Please report every line in the records below that contains the word "height", matching case exactly.

----- INPUT FOR THIS TASK

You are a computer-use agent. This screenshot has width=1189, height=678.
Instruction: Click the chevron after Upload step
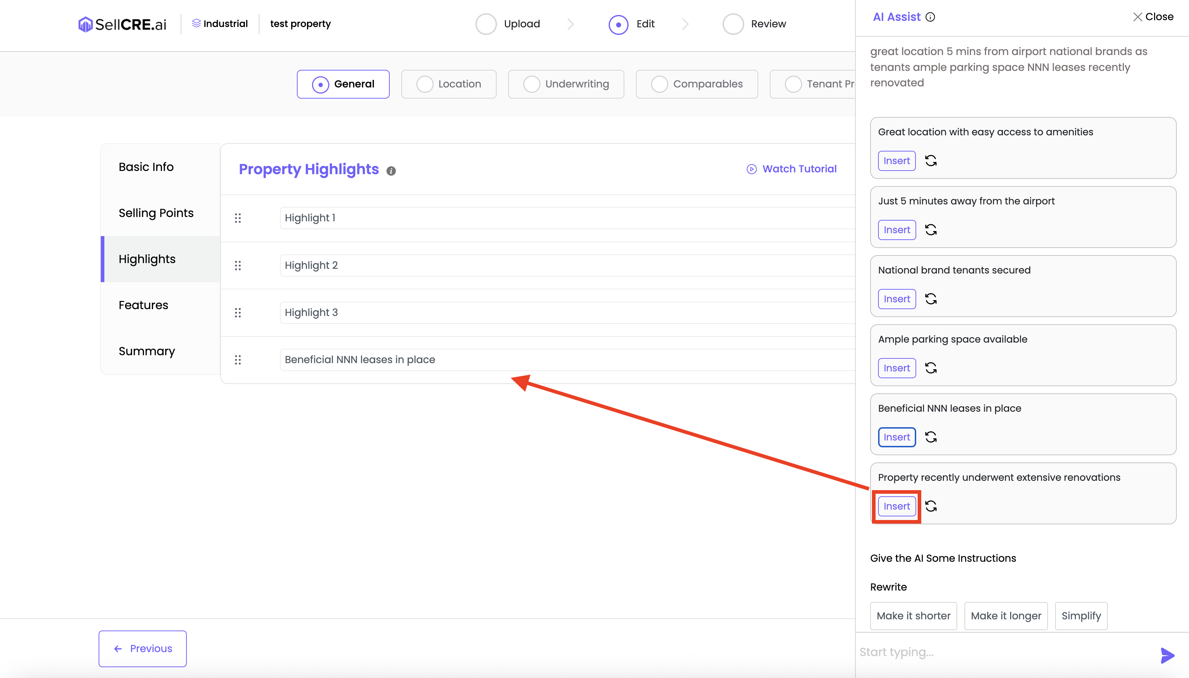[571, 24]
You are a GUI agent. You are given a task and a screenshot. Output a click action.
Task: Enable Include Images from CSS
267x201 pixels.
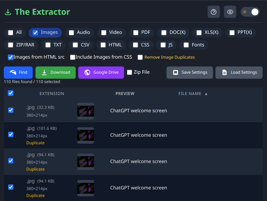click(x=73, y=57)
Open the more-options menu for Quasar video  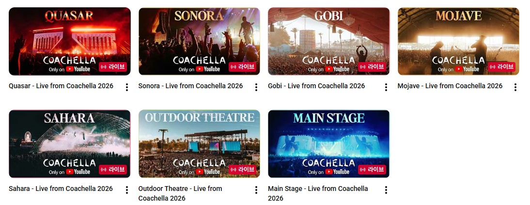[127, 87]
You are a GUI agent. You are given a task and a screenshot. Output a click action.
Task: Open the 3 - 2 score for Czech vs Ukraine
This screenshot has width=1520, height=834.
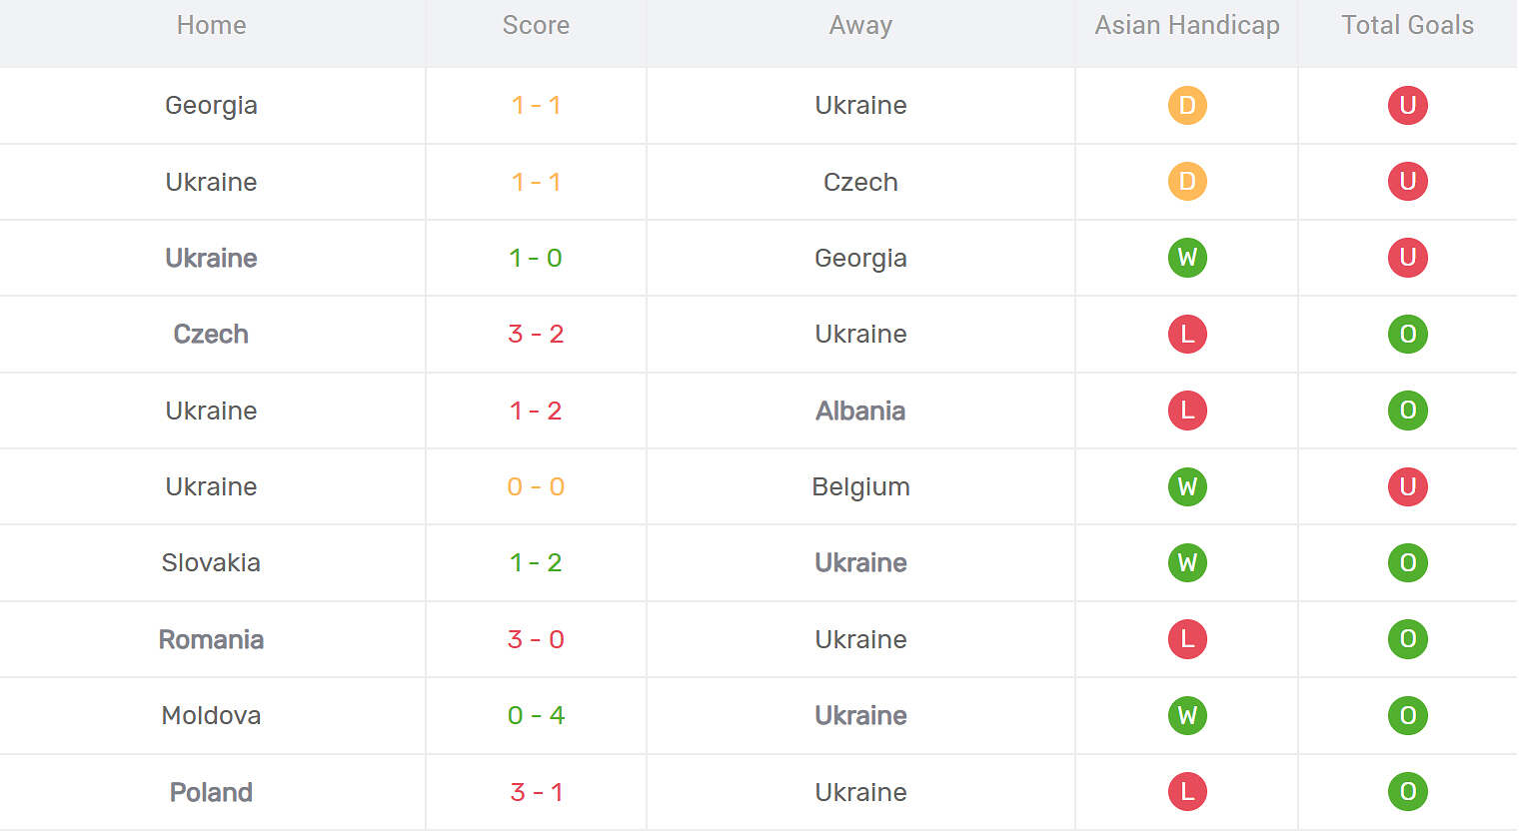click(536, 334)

----------
----- INPUT FOR THIS TASK

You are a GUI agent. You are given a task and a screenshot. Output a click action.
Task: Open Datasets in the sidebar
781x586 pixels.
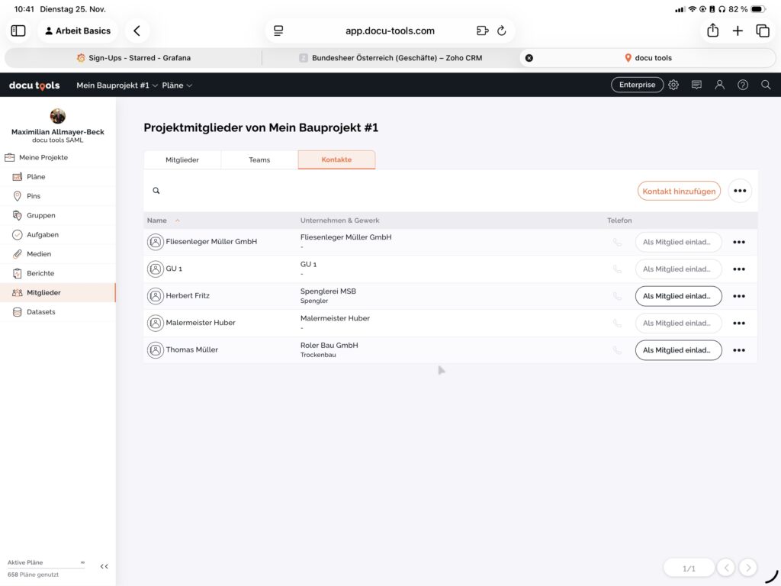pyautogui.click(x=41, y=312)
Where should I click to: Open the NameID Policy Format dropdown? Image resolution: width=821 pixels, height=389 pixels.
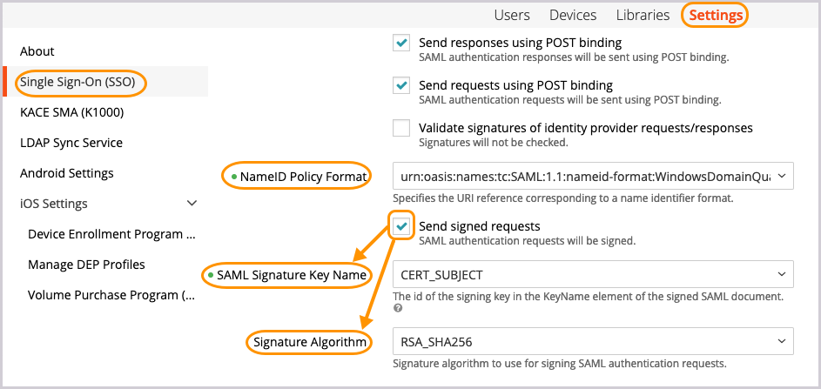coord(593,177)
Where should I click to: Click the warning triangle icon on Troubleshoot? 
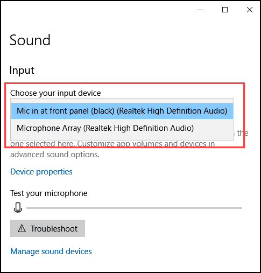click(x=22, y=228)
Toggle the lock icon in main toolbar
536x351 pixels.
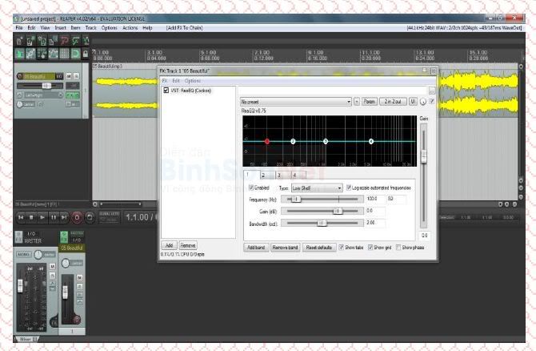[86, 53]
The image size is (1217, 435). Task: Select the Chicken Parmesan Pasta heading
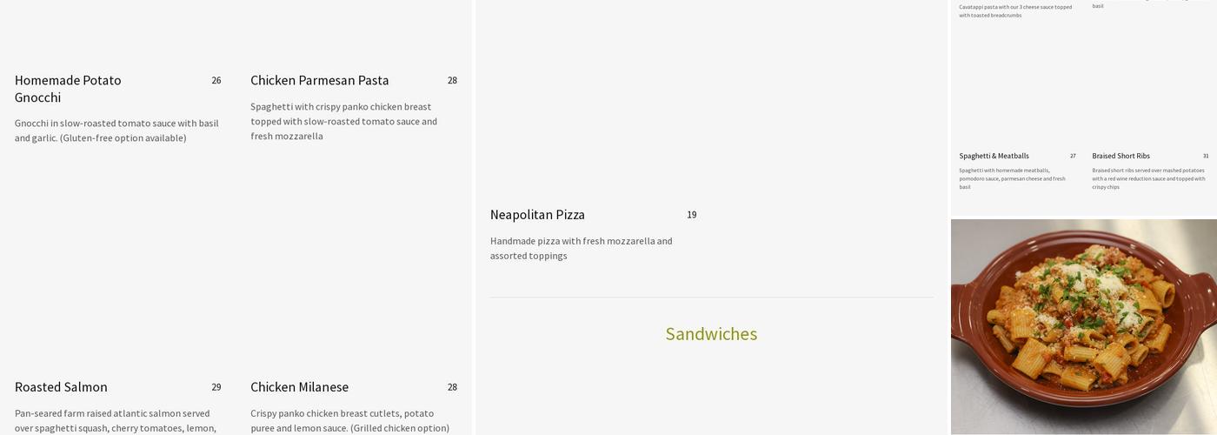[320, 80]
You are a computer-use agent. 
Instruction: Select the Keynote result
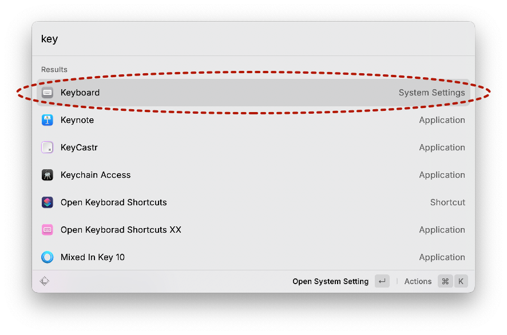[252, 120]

----------

** RESPONSE TO THE EXERCISE **
You are a computer-use agent. This screenshot has width=1189, height=678.
This screenshot has width=1520, height=834.
Where should I click to: Open the NameID Policy Format dropdown? Image resolution: width=821 pixels, height=389 pixels.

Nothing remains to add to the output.